_Consignes_
**A)** D'après l'extrait sur Verlaine, à qui attribue-t-on la formule « Il fit des vers comme le poirier des poires » ?
**B)** Traduisez en anglais cette phrase de l'extrait sur Verlaine : « Des chagrins très mérités l'ont depuis averti, et Dieu lui a fait la grâce de comprendre l'avertissement. »
**C)** Dans l'extrait sur Verlaine, résumez plus brièvement le paragraphe qui commence par « Au théâtre, même simplicité » en gardant ses faits principaux.

_Extrait du texte_
Paul Verlaine a écrit, dans sa préface de Sagesse : « L’auteur de ce livre n’a pas toujours pensé comme aujourd’hui. Il a longtemps erré dans la corruption contemporaine, y prenant sa part de faute et d’ignorance. Des chagrins très mérités l’ont depuis averti, et Dieu lui a fait la grâce de comprendre l’avertissement. Il s’est prosterné devant l’autel trop longtemps méconnu, il adore la Toute-Bonté et la Toute-Puissance. »
Cette profession de foi, testament de cet esprit religieux, est aussi son rachat, et Rémy de Gourmont ajoute : « Nulle confession publique ne peut scandaliser un homme, car tous les hommes sont pareils et pareillement tentés. »
Son œuvre, comme ses actes publics, repose sur la même spontanéité : « Le pauvre Lélian, qui demeurera éternellement le Poète du cœur, ne fut point un artiste littéraire. Il fit des vers comme le poirier des poires, ce mot impérissable est d’Émile Zola. Les livres en prose où il narre ses aventures constituent une illustration de ses poèmes. Les Confessions, les Mémoires d’un veuf, Mes Prisons, restent de précieux documents sur les événements d’âme d’où naquirent tour à tour les Poèmes saturniens, la Bonne Chanson, Sagesse. »
Au théâtre, même simplicité. Verlaine a répondu, sur ce point, à un rédacteur des Débats qui l’interviewait sur Madame Aubin, représentée aux Soirées-Procope : « Il y a dix ans que j’ai fait ce petit drame, comme j’eusse fait un sonnet, pour m’amuser, sans ambition aucune ; en le faisant représenter, j’ai cédé seulement aux instances de mes jeunes amis Trimouillat, Privas, etc., les poètes-chansonniers du Quartier Latin. »
Sans doute il y avait en Verlaine de quoi contenter tout le monde, et P. Berrichon s’obstine à ses cris de révolte : « Verlaine aura parcouru son temps et traversé notre société en révolté. C’est de 1871 que, vraiment, Paul Verlaine date ; d’aussitôt après la Commune, dont on sait qu’il fut, en qualité de chef de bureau de la Presse. »
Au chapitre de l’amitié, voici un doute : « Dans les heures tristes, tous l’avaient délaissé, sauf les flaireurs » – et voici une affirmation : « Le cercueil de Paul Verlaine s’en est allé au cimetière sans escorte officielle, sans dragons, sans cuirassiers, sans généraux, avec le seul accompagnement de ses amis affligés. »

_Lignes de données_

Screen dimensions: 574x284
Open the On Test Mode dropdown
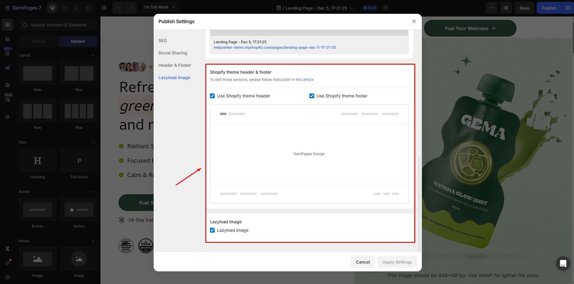160,7
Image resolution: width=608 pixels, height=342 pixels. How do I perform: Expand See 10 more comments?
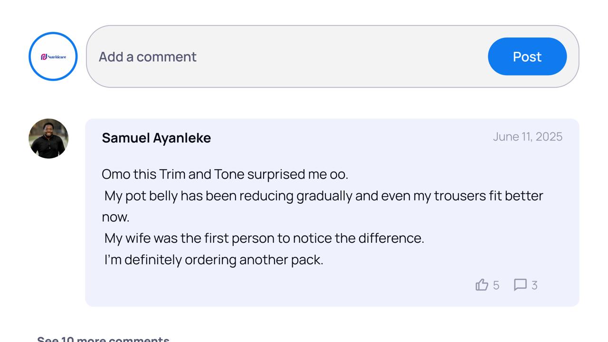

_Corrigé_
**A)** À Émile Zola.

**B)** Well-deserved sorrows have since warned him, and God granted him the grace to understand the warning.

**C)** Au théâtre aussi, Verlaine se montrait simple. Un rédacteur des Débats l'a interrogé sur Madame Aubin, jouée aux Soirées-Procope. Il a répondu qu'il avait écrit ce petit drame dix ans plus tôt, pour s'amuser et sans ambition. Il ne l'avait fait représenter qu'à la demande de ses jeunes amis, dont Trimouillat et Privas, poètes-chansonniers du Quartier Latin.